Communiqué de Jordan Bardella, vice-président du Rassemblement national, député français au Parlement européen

Ce mercredi 13 mai sera examinée en dernière lecture à l’Assemblée nationale la « loi Avia » qui, sous prétexte d’une nécessaire lutte contre les contenus illicites sur Internet, menace gravement la liberté d’expression dans notre pays et s’inscrit dans la droite ligne liberticide de la « loi anti fake-news».

Dans les faits, l’obligation de retrait de tout contenu « manifestement illicite » en 24 heures sous peine de fortes amendes aura pour effet prévisible la censure automatique et a priori des contenus par les plateformes, anticipant les signalements, sans que la Justice ne puisse juger du caractère effectivement illicite ou non.
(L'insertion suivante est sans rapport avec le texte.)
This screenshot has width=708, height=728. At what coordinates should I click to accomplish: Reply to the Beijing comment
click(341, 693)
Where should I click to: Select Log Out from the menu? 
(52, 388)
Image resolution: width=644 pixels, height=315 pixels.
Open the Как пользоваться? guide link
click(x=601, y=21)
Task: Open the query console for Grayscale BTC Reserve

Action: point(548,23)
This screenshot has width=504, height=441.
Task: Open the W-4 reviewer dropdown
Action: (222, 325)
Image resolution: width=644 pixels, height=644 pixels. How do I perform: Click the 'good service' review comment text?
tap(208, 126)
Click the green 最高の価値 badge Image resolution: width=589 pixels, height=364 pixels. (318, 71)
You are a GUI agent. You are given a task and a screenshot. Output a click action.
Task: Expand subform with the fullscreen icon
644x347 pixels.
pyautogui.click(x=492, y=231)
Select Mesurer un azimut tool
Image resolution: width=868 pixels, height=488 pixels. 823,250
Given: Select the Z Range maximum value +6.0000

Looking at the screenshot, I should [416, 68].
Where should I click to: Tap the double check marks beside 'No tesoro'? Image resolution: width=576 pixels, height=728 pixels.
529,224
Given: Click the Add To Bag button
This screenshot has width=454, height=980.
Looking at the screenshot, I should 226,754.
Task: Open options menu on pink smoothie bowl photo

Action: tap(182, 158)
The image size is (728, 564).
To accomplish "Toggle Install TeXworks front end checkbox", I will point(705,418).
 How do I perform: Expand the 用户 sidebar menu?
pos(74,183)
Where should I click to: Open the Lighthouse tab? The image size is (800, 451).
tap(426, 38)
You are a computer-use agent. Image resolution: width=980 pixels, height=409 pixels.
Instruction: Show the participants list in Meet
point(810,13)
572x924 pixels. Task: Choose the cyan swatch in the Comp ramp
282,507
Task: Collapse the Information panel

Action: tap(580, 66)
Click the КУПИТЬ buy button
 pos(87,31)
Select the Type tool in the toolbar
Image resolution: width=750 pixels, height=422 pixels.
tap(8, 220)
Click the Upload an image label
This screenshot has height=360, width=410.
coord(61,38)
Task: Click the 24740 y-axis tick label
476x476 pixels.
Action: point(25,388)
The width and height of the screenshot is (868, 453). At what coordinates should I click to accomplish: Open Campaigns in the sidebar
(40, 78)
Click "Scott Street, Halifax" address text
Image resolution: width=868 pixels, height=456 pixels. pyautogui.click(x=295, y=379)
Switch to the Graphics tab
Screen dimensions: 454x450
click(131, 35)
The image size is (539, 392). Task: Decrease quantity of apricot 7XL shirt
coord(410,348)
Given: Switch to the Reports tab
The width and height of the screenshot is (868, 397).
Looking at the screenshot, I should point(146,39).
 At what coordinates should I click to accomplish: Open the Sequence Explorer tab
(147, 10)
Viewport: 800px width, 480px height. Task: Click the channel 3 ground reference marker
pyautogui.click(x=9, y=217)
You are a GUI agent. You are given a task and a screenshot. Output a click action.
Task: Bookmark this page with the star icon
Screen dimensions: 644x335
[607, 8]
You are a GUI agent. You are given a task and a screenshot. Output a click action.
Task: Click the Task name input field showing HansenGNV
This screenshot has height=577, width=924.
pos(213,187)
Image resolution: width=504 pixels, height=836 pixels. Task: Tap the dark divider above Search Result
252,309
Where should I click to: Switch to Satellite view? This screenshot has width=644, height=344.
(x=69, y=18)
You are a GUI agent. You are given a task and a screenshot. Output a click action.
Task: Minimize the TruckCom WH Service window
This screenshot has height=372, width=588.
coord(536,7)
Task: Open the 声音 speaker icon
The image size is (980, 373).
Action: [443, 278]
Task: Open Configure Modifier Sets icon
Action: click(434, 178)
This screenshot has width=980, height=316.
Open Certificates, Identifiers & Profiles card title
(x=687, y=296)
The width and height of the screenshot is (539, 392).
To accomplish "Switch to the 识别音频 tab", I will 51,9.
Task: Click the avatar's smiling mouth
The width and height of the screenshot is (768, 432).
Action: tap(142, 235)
La liberté d’expression et le débat public français seront mis ainsi entre les mains de plateformes privées et basées pour l’essentiel à l’étranger, à qui l’Etat délèguera de fait un véritable pouvoir de police de l’opinion.

La loi Avia fait la quasi-unanimité contre elle : acteurs du numérique, associations, Conseil national du numérique, de nombreux députés et sénateurs, en témoigne son long et sinueux parcours parlementaire… Même la Commission européenne, pourtant rarement en pointe en matière démocratique, s’est inquiétée dans ses observations adressées fin novembre des risques d’atteintes à la liberté d’expression contenus dans cette loi !

En examinant cet ultime texte en pleine crise sanitaire et économique, après un simple report de quelques semaines, la macronie dévoile ses véritables priorités : affaiblir la liberté d’expression en France, museler les réseaux sociaux.

Réseaux sociaux qui ont pourtant démontré ces derniers mois leur grande utilité, que ce soit pour que les Français prennent conscience de la réalité des émeutes qui ont éclaté dans certains quartiers, du véritable confinement à deux vitesses et du laxisme d’Etat, ou encore des contradictions et revirements dans le discours du gouvernement durant la gestion de l’épidémie. Ceci explique peut-être d’ailleurs l’urgence avec laquelle la majorité présidentielle compte faire adopter ce texte !

Un sursaut est encore envisageable à l’Assemblée nationale : les députés ont la possibilité de rejeter purement et simplement ce texte extrêmement dangereux pour les libertés publiques et le débat démocratique.